Auszug
---

Heute wurde in virtuellem oder in kleinem Kreis stattfindenden Gedenkzeremonien der Befreiung der KZs, unter anderem Ravensbrück, Sachsenhausen und Bergen-Belsen vor 75 Jahren gedacht.
Als wir noch regelmäßig in die Uckermark fuhren, nach Lychen, war das KZ Ravensbrück, ein Frauen KZ, sehr nah und ich bin mehrfach hingefahren. Es war ein so absurd friedlicher Ort und gleichzeitig hatte man das Gefühl, von tausend Seelen und Geistern umschwirrt zu werden.
Die sehr hübschen Häuser der Aufseherinnen und ihrer Familien waren direkt vis à vis, also ihre Gärten waren so nah am Tor des KZs, dass sie nach Feierabend mit ihren Kindern zu ihrem Arbeitsplatz herüber schauen und das Schreien oder Stöhnen der Gefangenen hören konnten. Es gab eine Ausstellung über diese Aufseherinnen, die ich mehrfach besuchte. Denn die Frage ließ mich nie los, wie man als Mutter so grausam sein konnte. Wie erklärte man seinen Kindern diese Grausamkeit? Oder wie verdrehte man die Realität, damit diese Grausamkeit wie Normalität wirkt?
Wenn ich mir vieles anschaue, was heute geschieht, kann ich diese Frage langsam besser beantworten. Seitdem es Fake News und Alternative Fakten gibt, kann ich mir immer besser vorstellen, wie schnell man in einem Paralleluniversum lebt, in dem Tote oder Gequälte nichts sind, was einen groß beunruhigt im eigenen Vorgarten.

Eingangsbereich des Jüdischen Friedhofs Weißensee , Mahnmal für die Opfer des Nationalsozialismus
1992 wurde vor dem Grabstein eine Urne mit der Asche ermordeter Juden aus Auschwitz beigesetzt

Heute war ich also auf dem Jüdischen Friedhof Weißensee. Es ist einer der schönsten Orte hier in Berlin, die ich kenne. Auch dort ein unglaublicher Friede, gleichzeitig nicht, denn auch dort ist man umgeben von Tausenden von Geistern und Seelen, die zu einem sprechen.
Ich stand am Grab des Schriftstellers Stefan Heym. Ich stand am Grab von Laura Perls, das Ludwig Mies van der Rohe gestaltet hat. Ich stand am Grab von unzähligen Menschen, von denen ich noch nie zuvor gehört habe. Namen wie Löwenstein, Freudenthal, Levy, Schapiro, Blumenstein las ich. Aber auch Becker. Wie wichtig ist es, sich zu erinnern? Auf dem Friedhof gibt es viele Gräber aus der Zeit vor dem 1. Weltkrieg. Aber es gibt auch neue Gräber. Auf ihnen arbeiteten Menschen. Sie harkten und pflanzten und gossen. Die Männer trugen Kippas oder Mützen oder Kappen. Männer müssen auf dem jüdischen Friedhof ihren Kopf bedecken. Das steht auf einer großen Tafel am Tor. Am Eingang liegt ein kleiner Korb mit Kippas für jeden, der keine Bedeckung dabei hat.

---

Zu erledigende Aufgaben
1/ Erkläre in ein bis drei Sätzen anhand des Auszugs, weshalb am Eingang des Jüdischen Friedhofs Weißensee ein Korb mit Kippas bereitliegt.
2/ Schreibe aus dem Auszug die Passage ab, die mit „Wenn ich mir“ beginnt und mit „zu einem sprechen.“ endet.
Die Datensätze stehen in keinem Zusammenhang mit dem Auszug.

Daten
---

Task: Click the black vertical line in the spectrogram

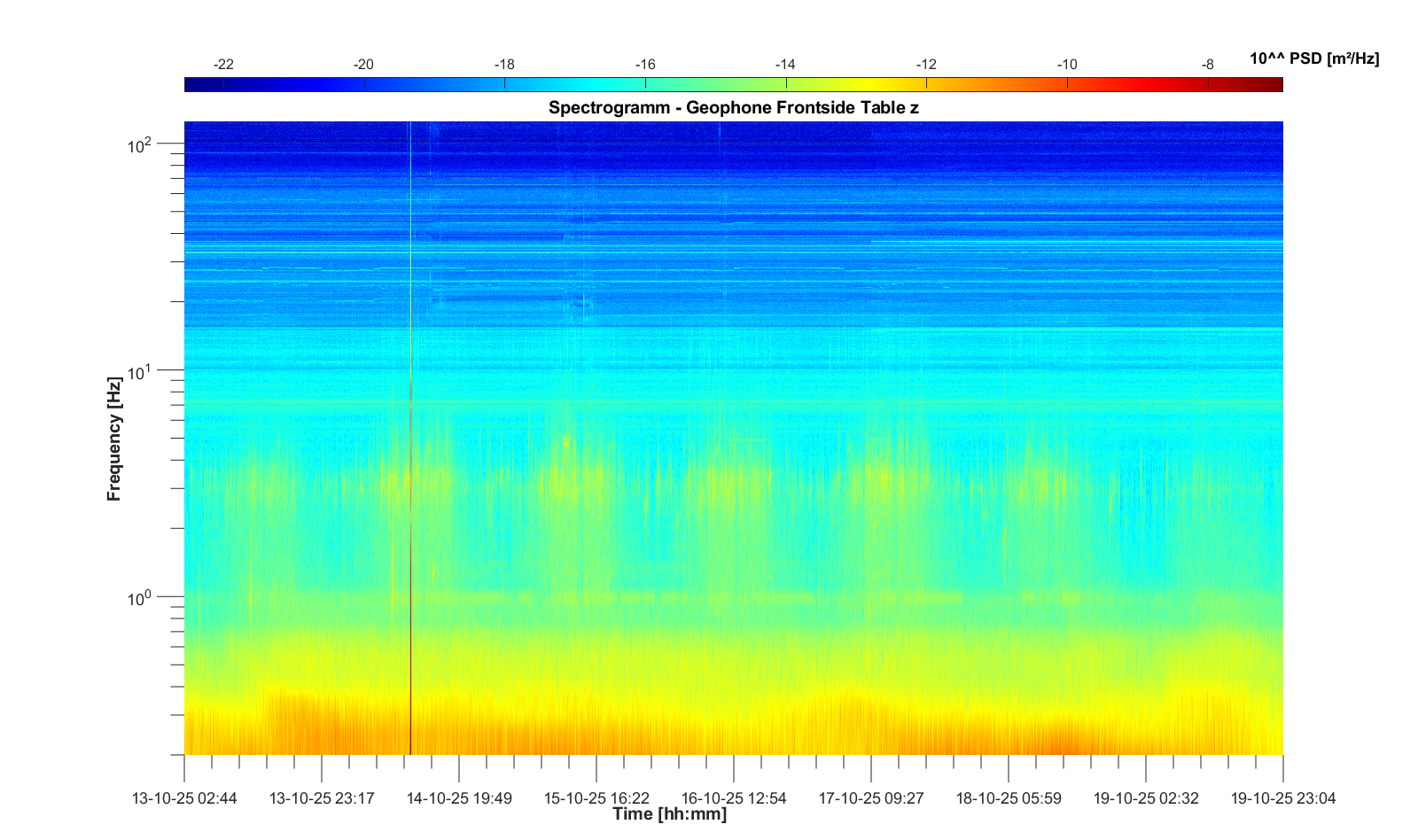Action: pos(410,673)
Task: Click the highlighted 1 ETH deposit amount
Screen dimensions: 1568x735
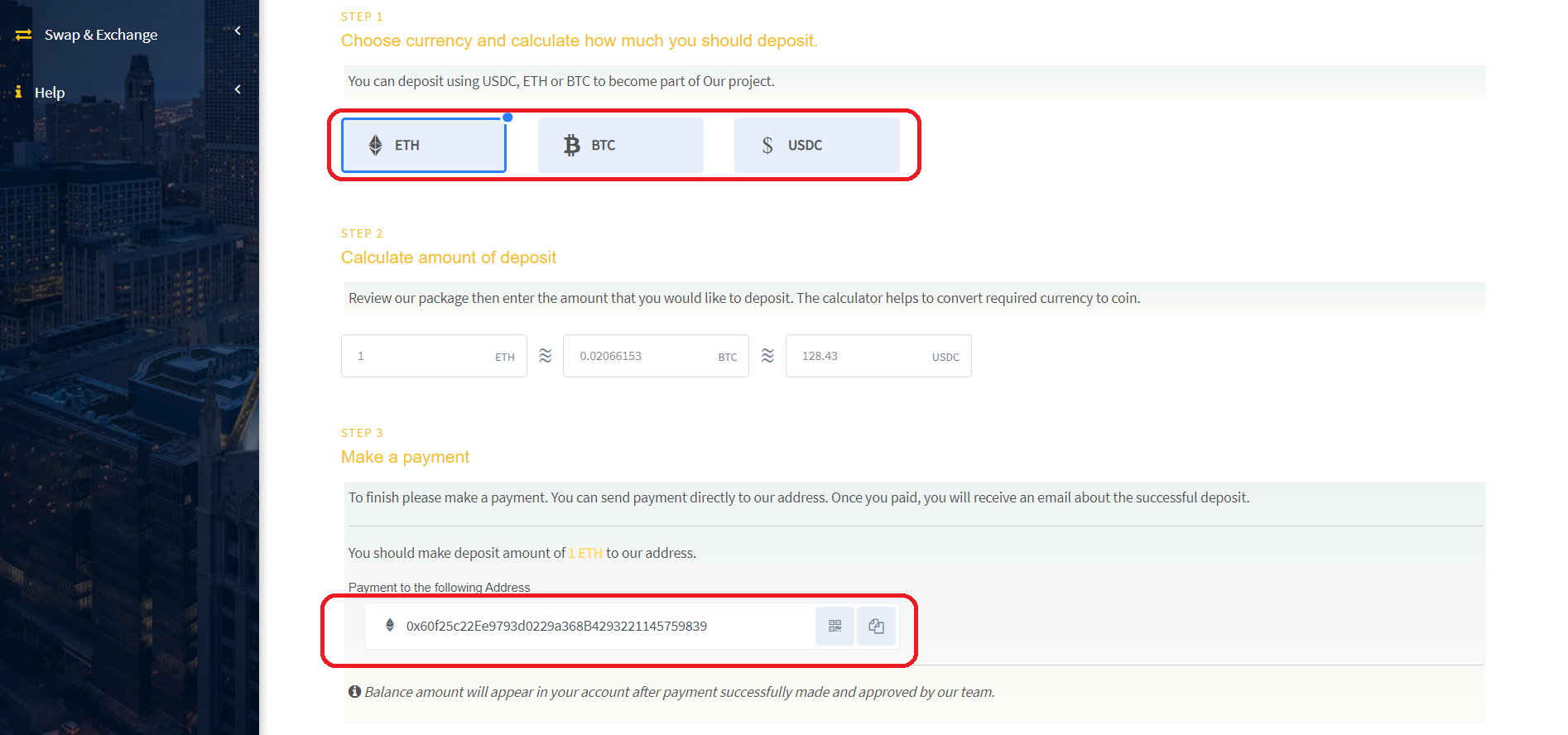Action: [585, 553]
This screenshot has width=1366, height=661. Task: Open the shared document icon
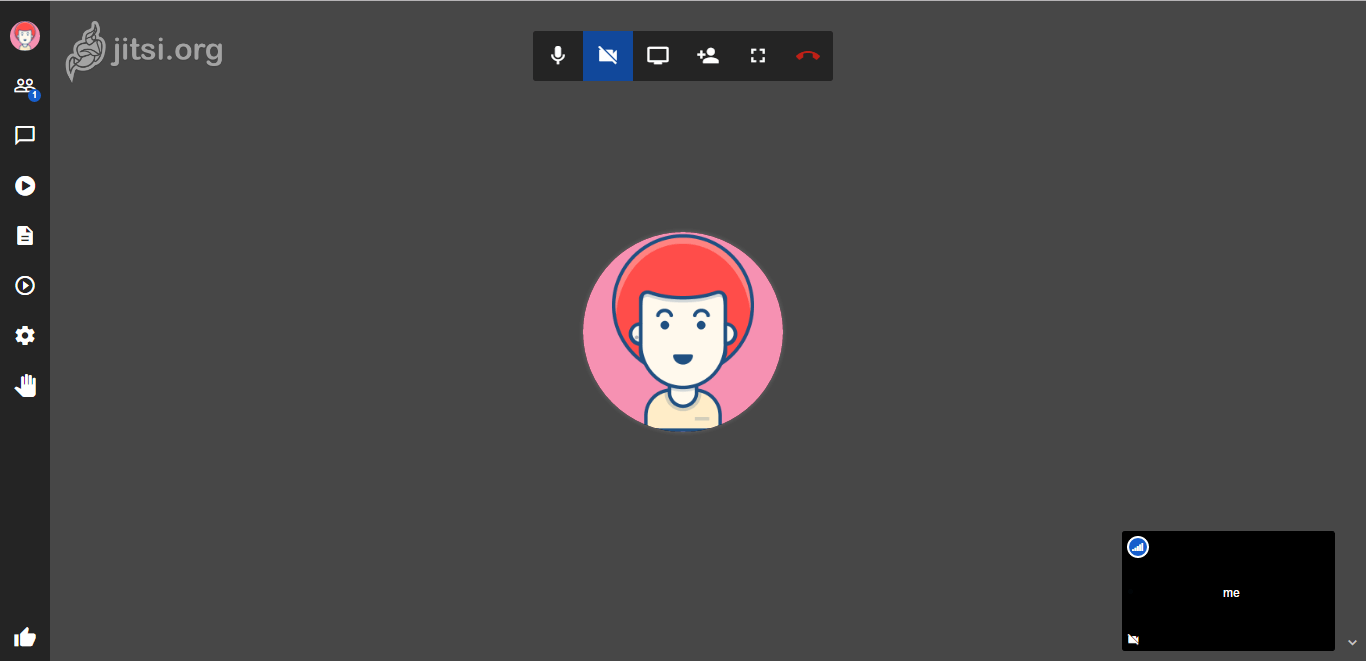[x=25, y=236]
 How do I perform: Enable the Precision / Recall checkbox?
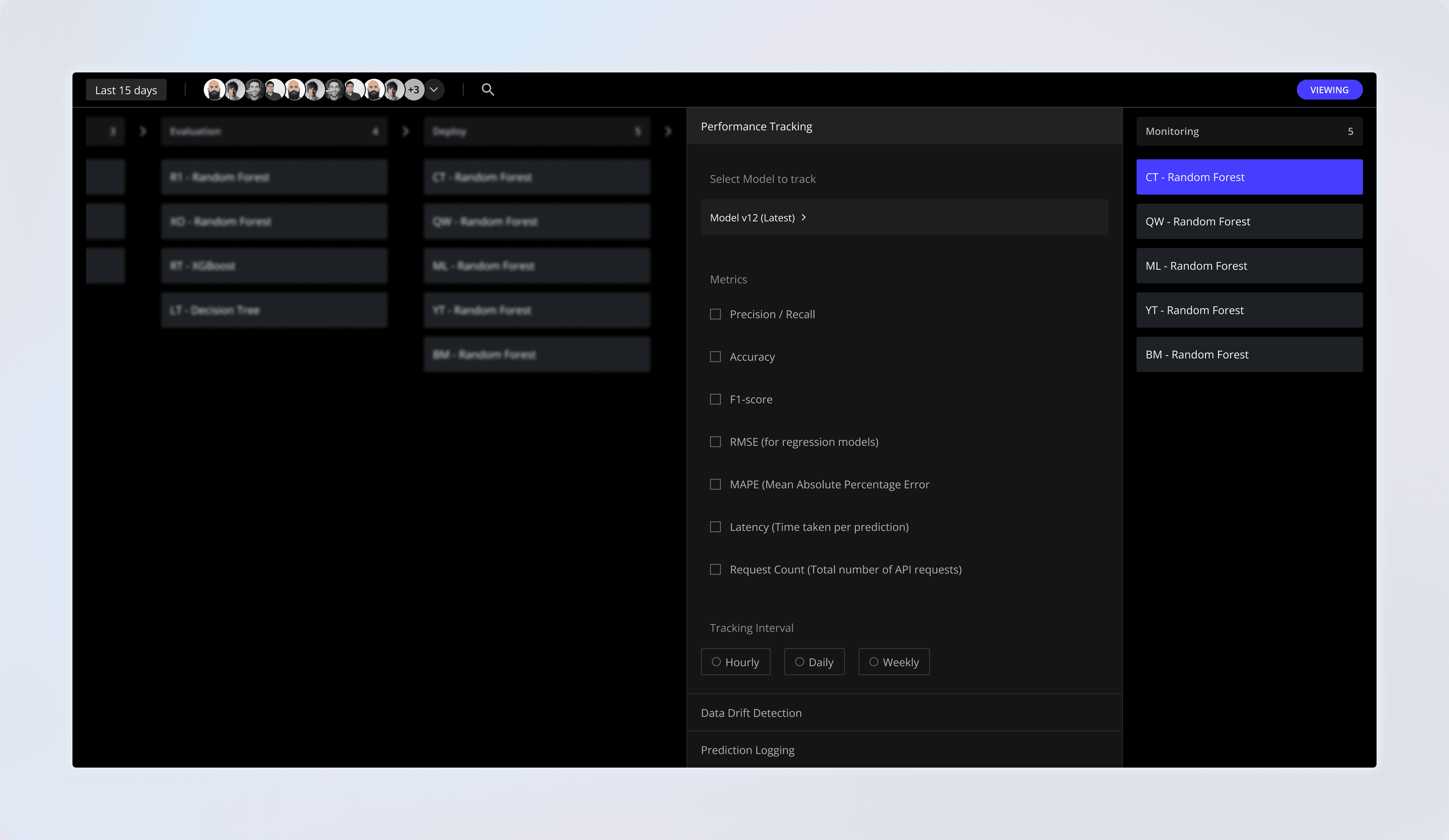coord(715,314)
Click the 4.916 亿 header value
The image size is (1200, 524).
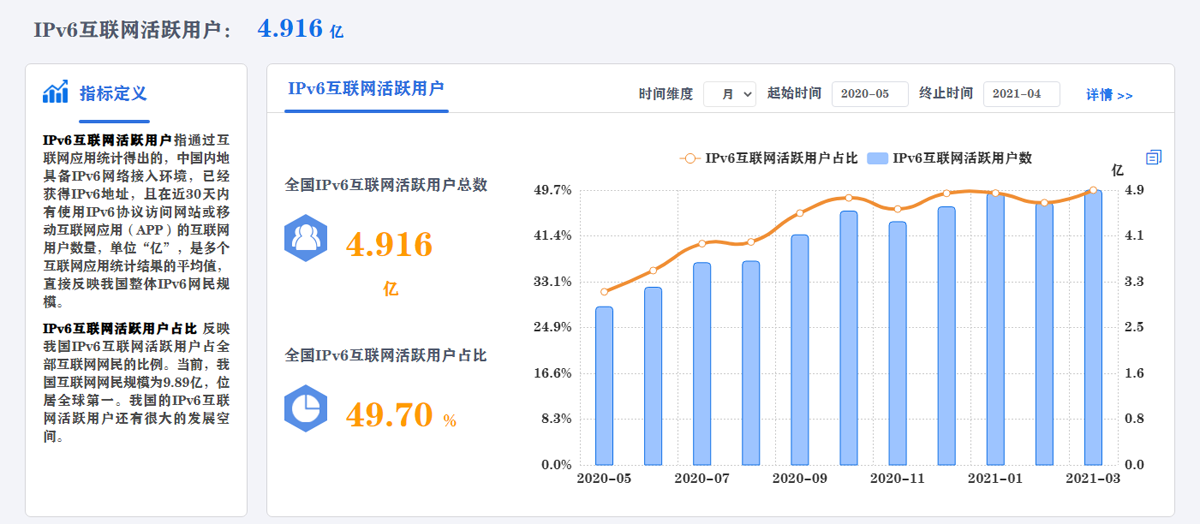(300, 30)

---

Erwartete Ergebnisse
1/ Männer müssen auf dem jüdischen Friedhof ihren Kopf bedecken, was auf einer großen Tafel am Tor steht. Der kleine Korb mit Kippas ist für alle gedacht, die keine Kopfbedeckung dabeihaben.

2/
Wenn ich mir vieles anschaue, was heute geschieht, kann ich diese Frage langsam besser beantworten. Seitdem es Fake News und Alternative Fakten gibt, kann ich mir immer besser vorstellen, wie schnell man in einem Paralleluniversum lebt, in dem Tote oder Gequälte nichts sind, was einen groß beunruhigt im eigenen Vorgarten.

Eingangsbereich des Jüdischen Friedhofs Weißensee , Mahnmal für die Opfer des Nationalsozialismus
1992 wurde vor dem Grabstein eine Urne mit der Asche ermordeter Juden aus Auschwitz beigesetzt

Heute war ich also auf dem Jüdischen Friedhof Weißensee. Es ist einer der schönsten Orte hier in Berlin, die ich kenne. Auch dort ein unglaublicher Friede, gleichzeitig nicht, denn auch dort ist man umgeben von Tausenden von Geistern und Seelen, die zu einem sprechen.